START Records

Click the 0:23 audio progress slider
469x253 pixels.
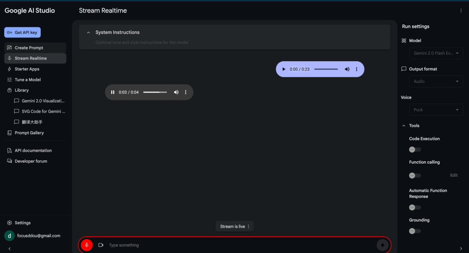pos(326,69)
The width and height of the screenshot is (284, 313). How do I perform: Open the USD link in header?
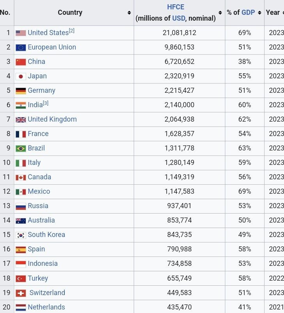point(179,18)
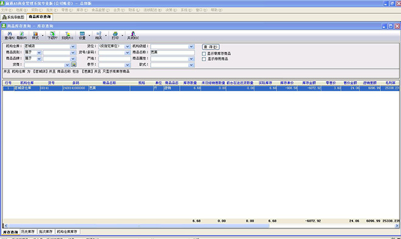Expand the 机构仓库 dropdown showing 宫城店
This screenshot has height=239, width=401.
click(73, 47)
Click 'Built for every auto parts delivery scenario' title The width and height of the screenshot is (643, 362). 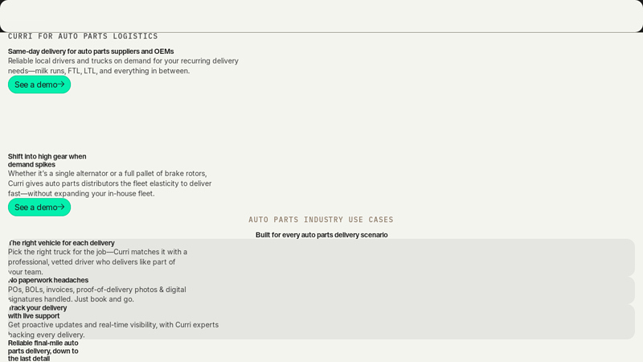tap(322, 235)

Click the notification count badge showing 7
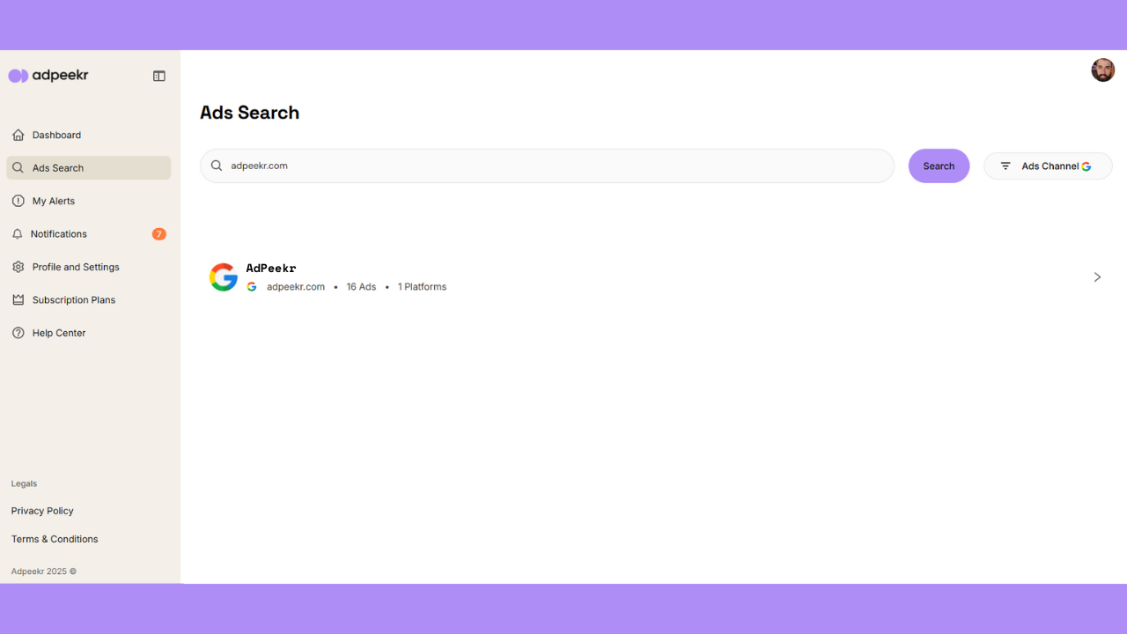tap(158, 233)
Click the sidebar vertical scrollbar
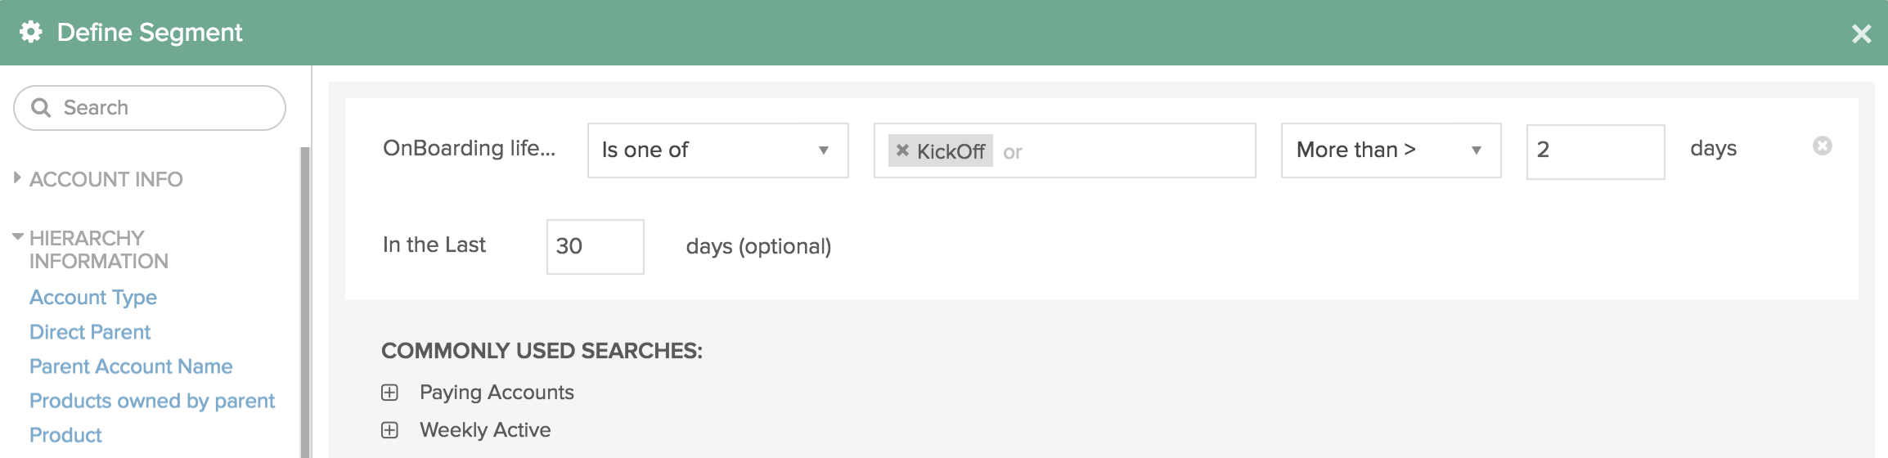This screenshot has width=1888, height=458. tap(305, 303)
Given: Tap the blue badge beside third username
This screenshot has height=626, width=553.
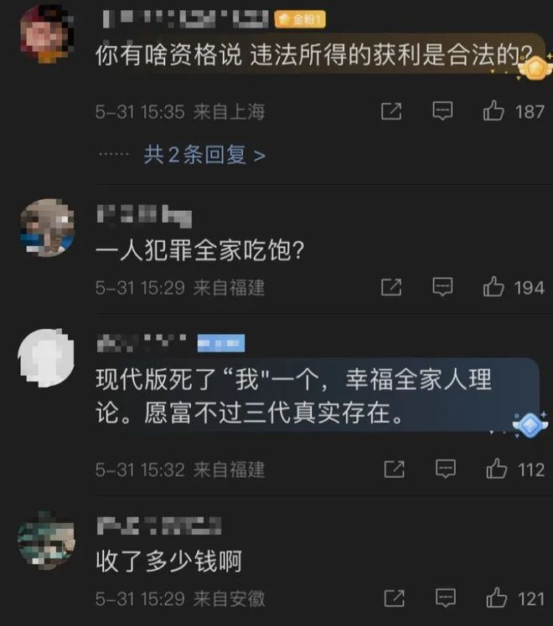Looking at the screenshot, I should tap(221, 343).
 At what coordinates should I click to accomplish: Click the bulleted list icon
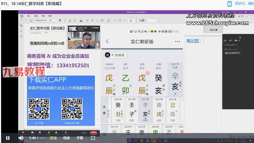(x=102, y=20)
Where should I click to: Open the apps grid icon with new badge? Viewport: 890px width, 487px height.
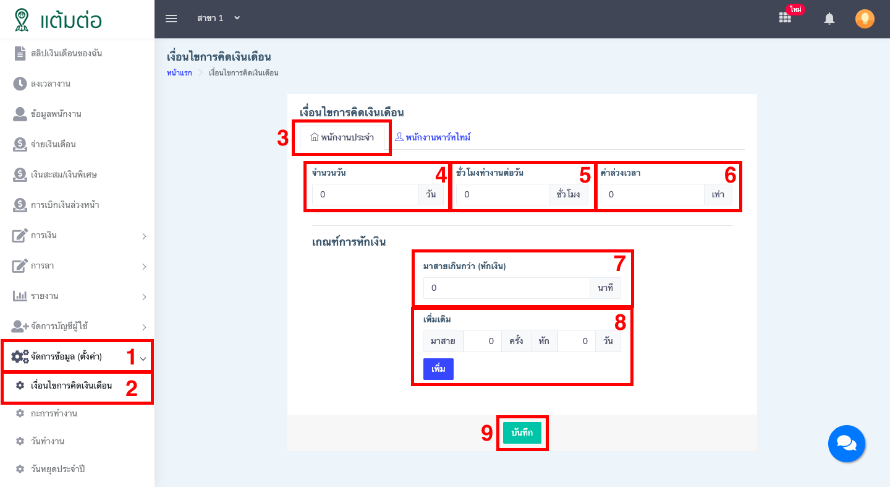785,19
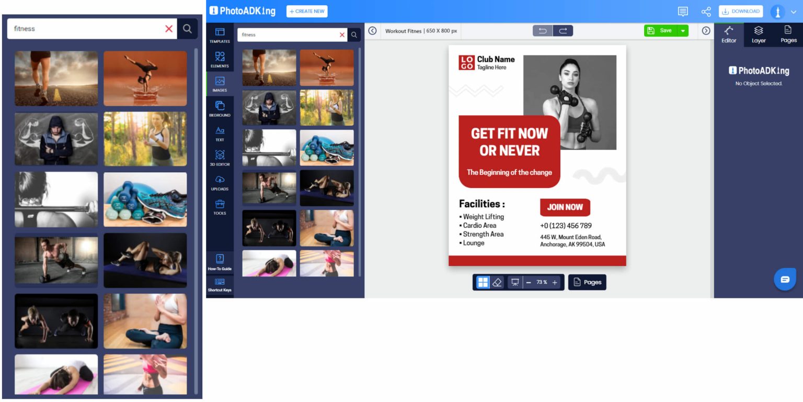Select the Elements sidebar icon
The image size is (803, 402).
pos(220,59)
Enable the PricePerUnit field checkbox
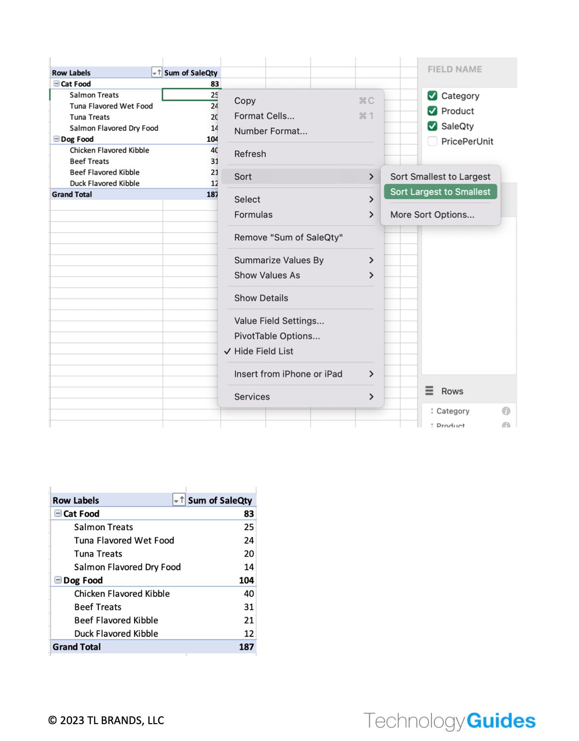Image resolution: width=579 pixels, height=741 pixels. pyautogui.click(x=432, y=141)
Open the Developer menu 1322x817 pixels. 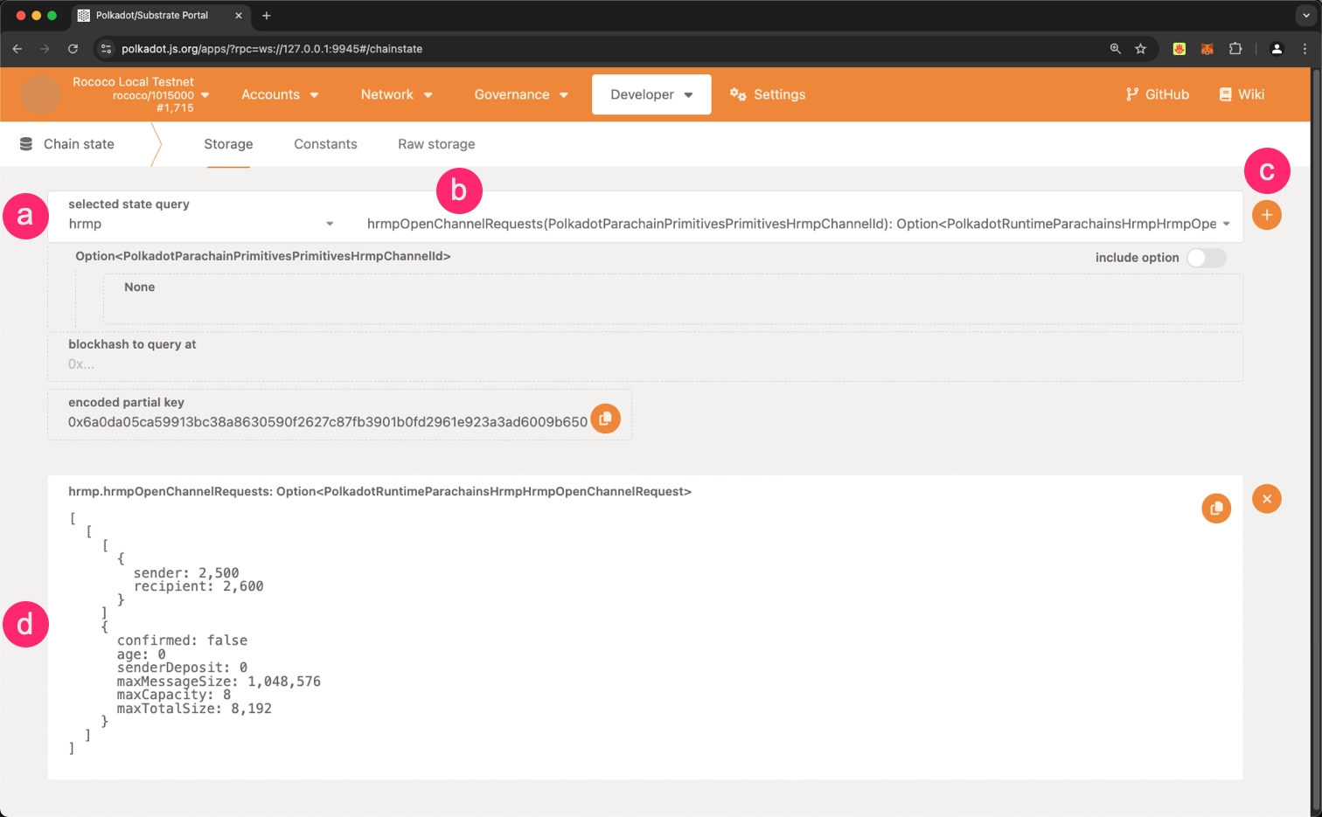(651, 94)
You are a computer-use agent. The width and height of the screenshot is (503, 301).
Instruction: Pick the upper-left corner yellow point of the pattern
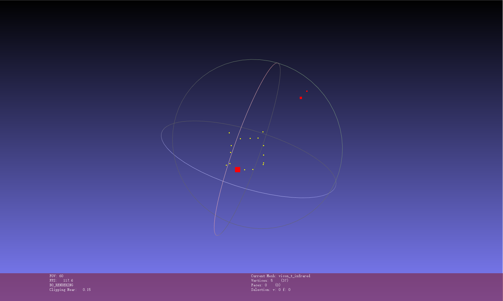pyautogui.click(x=229, y=133)
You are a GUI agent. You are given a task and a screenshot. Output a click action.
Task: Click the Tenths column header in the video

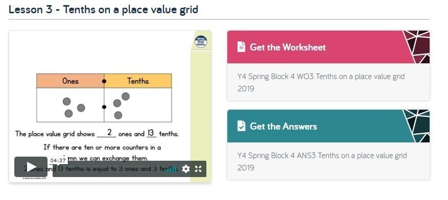pos(138,81)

END Records

Lines with "agent": copy every one of them from the listing above.

__Answer section__.
You are a computer-use agent. The width and height of the screenshot is (503, 301).
You are a GUI agent. You are given a task and a screenshot. Output a click action.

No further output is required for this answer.